::: Records for the task

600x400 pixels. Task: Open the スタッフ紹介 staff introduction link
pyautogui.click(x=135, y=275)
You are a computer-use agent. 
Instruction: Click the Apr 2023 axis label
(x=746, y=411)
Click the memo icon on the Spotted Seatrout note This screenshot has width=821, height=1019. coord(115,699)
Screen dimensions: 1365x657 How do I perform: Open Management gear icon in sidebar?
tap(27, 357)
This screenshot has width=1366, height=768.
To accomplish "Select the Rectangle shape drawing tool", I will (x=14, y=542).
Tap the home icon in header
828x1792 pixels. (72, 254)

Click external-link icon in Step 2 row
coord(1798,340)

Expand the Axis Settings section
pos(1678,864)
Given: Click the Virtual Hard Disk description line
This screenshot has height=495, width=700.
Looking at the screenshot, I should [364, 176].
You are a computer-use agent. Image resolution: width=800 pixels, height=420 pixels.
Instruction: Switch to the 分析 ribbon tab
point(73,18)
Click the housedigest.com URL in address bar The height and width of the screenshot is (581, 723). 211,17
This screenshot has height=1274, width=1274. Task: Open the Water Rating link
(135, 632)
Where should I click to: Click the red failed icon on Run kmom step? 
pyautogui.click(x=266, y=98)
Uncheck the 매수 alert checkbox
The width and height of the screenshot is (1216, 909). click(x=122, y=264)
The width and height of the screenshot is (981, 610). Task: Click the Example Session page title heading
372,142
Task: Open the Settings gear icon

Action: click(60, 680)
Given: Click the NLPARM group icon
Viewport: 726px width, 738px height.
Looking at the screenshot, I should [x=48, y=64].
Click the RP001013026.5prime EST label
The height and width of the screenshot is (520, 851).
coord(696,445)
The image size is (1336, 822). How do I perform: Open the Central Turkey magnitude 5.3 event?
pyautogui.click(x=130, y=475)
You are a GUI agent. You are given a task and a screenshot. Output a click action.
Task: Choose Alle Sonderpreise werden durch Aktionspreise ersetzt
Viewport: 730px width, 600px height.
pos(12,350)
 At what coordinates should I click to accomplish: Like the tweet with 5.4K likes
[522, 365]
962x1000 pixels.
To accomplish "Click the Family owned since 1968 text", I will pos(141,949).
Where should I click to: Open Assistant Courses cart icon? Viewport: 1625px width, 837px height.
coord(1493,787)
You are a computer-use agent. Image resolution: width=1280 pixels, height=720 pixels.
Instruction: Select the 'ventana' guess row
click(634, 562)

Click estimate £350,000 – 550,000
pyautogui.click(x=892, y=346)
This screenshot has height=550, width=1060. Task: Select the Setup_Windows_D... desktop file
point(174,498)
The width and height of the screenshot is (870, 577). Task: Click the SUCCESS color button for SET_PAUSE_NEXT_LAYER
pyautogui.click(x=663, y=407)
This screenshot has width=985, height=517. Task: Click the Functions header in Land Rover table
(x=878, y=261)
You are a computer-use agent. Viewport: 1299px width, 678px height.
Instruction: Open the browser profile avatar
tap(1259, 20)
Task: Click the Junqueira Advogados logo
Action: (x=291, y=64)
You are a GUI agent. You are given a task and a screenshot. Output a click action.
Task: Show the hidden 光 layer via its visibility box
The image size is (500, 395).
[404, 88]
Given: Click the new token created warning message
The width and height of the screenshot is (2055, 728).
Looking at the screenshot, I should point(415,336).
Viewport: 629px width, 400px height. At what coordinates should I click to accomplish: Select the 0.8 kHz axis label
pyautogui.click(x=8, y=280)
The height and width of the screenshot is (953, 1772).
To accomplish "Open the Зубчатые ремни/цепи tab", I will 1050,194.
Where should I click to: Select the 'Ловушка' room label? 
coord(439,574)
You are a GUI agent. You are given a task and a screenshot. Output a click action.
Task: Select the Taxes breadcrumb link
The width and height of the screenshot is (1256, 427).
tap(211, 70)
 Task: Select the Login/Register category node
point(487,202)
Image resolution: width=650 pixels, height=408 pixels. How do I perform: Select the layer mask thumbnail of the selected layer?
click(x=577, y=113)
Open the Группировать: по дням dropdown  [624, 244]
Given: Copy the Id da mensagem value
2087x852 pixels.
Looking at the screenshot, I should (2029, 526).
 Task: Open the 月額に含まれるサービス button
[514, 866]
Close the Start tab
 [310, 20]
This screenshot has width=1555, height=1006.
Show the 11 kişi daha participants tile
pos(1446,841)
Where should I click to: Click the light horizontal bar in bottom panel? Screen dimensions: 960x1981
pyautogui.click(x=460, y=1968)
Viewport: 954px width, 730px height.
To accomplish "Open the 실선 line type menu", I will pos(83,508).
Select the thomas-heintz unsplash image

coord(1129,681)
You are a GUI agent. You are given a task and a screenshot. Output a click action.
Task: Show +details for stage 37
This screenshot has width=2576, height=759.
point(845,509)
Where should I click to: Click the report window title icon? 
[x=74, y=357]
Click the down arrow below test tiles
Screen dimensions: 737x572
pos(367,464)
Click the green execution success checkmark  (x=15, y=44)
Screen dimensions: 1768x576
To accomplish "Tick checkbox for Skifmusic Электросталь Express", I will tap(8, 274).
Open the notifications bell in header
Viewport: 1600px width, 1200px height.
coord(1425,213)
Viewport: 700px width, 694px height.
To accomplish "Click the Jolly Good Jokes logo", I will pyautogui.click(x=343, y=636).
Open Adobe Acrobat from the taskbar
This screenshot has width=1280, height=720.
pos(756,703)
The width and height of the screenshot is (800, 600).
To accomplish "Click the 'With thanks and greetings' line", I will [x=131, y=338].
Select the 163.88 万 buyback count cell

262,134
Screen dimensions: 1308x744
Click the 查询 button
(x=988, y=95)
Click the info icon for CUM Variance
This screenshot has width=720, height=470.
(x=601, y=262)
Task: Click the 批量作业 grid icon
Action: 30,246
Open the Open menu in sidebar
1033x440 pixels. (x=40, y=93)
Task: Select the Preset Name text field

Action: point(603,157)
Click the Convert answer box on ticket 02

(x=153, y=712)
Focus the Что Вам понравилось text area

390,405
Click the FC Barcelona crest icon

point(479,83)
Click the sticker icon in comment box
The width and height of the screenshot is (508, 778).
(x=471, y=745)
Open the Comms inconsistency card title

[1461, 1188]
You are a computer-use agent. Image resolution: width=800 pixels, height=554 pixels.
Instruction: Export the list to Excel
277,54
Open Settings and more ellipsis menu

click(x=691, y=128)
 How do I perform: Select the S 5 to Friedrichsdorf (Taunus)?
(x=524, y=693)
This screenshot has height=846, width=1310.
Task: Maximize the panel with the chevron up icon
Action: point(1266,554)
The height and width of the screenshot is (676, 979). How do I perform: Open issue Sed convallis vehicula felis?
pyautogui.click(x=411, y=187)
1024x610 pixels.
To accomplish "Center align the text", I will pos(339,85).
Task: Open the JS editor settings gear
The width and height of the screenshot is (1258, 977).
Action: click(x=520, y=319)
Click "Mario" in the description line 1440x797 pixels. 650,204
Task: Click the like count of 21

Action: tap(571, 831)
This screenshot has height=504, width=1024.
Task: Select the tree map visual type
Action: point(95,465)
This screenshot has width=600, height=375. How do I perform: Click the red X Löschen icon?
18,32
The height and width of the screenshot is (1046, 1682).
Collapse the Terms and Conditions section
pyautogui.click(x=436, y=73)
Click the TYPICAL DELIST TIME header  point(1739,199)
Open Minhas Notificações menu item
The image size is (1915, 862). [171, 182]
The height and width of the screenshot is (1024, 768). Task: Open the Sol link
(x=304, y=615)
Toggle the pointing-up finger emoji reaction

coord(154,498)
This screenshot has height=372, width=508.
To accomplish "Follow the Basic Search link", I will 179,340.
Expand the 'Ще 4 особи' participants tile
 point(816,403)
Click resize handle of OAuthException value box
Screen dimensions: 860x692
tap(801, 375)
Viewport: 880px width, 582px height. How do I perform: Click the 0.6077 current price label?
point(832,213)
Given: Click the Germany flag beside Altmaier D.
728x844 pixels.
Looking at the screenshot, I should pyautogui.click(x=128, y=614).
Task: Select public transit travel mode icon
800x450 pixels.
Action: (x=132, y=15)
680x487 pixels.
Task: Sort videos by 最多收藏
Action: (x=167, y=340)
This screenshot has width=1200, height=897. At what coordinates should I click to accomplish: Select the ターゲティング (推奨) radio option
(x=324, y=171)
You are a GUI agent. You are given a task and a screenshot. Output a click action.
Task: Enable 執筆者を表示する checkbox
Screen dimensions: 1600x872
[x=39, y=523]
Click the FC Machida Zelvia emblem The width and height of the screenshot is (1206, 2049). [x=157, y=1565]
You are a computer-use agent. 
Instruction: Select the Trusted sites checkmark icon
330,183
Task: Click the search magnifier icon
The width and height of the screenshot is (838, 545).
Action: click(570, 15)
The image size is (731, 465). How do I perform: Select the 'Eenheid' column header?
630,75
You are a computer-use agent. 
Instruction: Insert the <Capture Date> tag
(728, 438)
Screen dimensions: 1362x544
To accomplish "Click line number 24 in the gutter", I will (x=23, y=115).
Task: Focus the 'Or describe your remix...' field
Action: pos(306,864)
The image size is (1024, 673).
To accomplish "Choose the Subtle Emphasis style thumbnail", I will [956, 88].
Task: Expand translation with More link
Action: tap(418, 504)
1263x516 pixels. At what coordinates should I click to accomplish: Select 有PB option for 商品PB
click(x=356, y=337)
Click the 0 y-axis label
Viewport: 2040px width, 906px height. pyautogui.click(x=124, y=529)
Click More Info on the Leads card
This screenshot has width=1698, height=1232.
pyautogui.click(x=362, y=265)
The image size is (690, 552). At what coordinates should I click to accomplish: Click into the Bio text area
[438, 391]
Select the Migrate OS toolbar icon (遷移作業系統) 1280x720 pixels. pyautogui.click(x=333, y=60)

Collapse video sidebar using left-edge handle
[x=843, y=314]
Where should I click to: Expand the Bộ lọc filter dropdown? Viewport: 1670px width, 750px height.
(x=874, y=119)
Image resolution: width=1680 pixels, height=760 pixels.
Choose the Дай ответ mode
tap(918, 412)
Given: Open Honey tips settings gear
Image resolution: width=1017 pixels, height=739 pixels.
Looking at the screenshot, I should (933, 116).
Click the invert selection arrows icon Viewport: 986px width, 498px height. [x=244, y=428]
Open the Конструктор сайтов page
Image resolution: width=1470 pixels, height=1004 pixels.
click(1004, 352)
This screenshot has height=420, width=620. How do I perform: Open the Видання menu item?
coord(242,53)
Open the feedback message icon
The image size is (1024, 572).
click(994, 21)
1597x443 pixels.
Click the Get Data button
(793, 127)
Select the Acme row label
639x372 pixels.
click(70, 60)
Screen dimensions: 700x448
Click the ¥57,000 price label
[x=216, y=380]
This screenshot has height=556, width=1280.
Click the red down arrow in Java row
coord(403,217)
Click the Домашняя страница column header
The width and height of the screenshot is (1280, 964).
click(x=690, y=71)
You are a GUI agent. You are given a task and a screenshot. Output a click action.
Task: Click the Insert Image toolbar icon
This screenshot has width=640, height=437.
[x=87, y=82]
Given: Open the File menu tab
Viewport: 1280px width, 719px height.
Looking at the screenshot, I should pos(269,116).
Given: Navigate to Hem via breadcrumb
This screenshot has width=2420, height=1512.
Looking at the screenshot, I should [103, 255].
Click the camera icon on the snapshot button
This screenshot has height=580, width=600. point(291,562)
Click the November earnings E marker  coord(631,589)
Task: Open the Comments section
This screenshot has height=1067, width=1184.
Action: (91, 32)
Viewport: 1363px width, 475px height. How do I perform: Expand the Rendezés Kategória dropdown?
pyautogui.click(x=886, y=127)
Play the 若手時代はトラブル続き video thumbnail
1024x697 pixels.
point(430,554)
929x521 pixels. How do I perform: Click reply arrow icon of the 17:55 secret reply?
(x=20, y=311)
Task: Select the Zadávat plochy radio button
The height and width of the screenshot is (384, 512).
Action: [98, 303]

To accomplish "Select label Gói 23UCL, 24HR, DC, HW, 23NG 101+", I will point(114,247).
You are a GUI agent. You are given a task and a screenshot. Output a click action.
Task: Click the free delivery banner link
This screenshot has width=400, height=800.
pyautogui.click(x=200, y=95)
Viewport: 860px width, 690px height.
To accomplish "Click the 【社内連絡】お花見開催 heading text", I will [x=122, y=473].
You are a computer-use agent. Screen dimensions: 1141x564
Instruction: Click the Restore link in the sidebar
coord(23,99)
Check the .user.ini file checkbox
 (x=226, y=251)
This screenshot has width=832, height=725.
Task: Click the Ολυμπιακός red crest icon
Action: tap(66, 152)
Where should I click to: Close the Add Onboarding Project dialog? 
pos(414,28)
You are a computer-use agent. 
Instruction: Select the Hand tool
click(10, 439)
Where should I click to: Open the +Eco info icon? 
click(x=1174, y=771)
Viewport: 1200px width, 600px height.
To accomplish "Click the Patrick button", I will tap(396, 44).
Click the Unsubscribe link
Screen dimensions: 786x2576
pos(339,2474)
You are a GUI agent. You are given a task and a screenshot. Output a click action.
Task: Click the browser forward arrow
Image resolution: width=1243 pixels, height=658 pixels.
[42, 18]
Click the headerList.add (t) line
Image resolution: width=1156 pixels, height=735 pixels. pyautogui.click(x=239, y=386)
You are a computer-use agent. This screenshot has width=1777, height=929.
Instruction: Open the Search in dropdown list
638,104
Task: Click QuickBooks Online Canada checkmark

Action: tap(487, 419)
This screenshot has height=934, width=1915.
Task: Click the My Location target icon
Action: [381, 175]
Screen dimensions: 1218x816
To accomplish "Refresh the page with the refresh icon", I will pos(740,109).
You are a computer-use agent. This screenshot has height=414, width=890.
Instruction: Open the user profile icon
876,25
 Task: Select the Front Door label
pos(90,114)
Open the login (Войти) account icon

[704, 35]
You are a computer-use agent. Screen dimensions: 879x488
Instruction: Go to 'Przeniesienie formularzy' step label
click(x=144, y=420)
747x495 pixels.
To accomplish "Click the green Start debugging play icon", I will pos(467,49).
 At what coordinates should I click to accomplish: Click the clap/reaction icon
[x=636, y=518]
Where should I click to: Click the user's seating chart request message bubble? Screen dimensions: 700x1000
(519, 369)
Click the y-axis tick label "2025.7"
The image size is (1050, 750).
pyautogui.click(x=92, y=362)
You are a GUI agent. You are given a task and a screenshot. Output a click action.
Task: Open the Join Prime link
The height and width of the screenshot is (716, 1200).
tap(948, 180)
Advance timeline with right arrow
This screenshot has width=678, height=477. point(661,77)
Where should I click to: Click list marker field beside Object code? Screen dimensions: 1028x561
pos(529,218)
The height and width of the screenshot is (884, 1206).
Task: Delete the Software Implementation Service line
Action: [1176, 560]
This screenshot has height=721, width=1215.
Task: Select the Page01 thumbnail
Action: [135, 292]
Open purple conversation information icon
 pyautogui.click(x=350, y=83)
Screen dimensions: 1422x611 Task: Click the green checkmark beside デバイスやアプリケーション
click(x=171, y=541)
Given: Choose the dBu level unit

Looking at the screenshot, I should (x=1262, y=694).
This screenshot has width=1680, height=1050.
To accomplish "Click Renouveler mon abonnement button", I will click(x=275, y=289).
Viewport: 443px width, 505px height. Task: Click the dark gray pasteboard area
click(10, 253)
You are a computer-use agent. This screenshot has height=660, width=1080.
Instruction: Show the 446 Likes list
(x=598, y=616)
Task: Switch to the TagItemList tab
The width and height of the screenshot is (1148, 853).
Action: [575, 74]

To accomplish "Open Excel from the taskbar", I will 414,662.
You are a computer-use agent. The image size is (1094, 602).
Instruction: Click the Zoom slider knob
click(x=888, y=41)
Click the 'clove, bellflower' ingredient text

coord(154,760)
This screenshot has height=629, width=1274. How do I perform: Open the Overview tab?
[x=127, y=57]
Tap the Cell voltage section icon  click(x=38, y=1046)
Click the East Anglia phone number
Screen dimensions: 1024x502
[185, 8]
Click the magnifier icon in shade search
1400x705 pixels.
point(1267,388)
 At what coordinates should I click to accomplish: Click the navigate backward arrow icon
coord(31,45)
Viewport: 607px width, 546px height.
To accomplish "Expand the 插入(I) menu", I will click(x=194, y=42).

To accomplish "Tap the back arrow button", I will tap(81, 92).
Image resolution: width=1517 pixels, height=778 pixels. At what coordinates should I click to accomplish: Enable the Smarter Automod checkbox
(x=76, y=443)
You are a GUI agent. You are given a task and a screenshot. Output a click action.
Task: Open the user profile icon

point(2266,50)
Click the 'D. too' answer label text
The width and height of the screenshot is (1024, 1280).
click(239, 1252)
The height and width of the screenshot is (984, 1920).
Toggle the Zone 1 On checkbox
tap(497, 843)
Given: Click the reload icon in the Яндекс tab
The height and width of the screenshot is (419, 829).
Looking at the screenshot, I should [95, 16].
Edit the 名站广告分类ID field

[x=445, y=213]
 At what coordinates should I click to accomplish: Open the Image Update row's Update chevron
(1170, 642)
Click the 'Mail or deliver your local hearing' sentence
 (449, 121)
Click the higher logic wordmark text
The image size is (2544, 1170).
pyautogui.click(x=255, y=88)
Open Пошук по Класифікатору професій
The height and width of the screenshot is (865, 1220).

::::::

Problem to work on ▸
Please restate the records word for word. Go from the first line to the line with "Click the housedigest.com" and include both.

Result for this exercise ▸
600x400 pixels. Task: Open the スタッフ紹介 staff introduction link
pyautogui.click(x=135, y=275)
You are a computer-use agent. 
Instruction: Click the Apr 2023 axis label
(x=746, y=411)
Click the memo icon on the Spotted Seatrout note This screenshot has width=821, height=1019. coord(115,699)
Screen dimensions: 1365x657 How do I perform: Open Management gear icon in sidebar?
tap(27, 357)
This screenshot has width=1366, height=768.
To accomplish "Select the Rectangle shape drawing tool", I will (x=14, y=542).
Tap the home icon in header
828x1792 pixels. (72, 254)

Click external-link icon in Step 2 row
coord(1798,340)

Expand the Axis Settings section
pos(1678,864)
Given: Click the Virtual Hard Disk description line
This screenshot has height=495, width=700.
Looking at the screenshot, I should [364, 176].
You are a computer-use agent. Image resolution: width=800 pixels, height=420 pixels.
Instruction: Switch to the 分析 ribbon tab
point(73,18)
Click the housedigest.com URL in address bar The height and width of the screenshot is (581, 723). 211,17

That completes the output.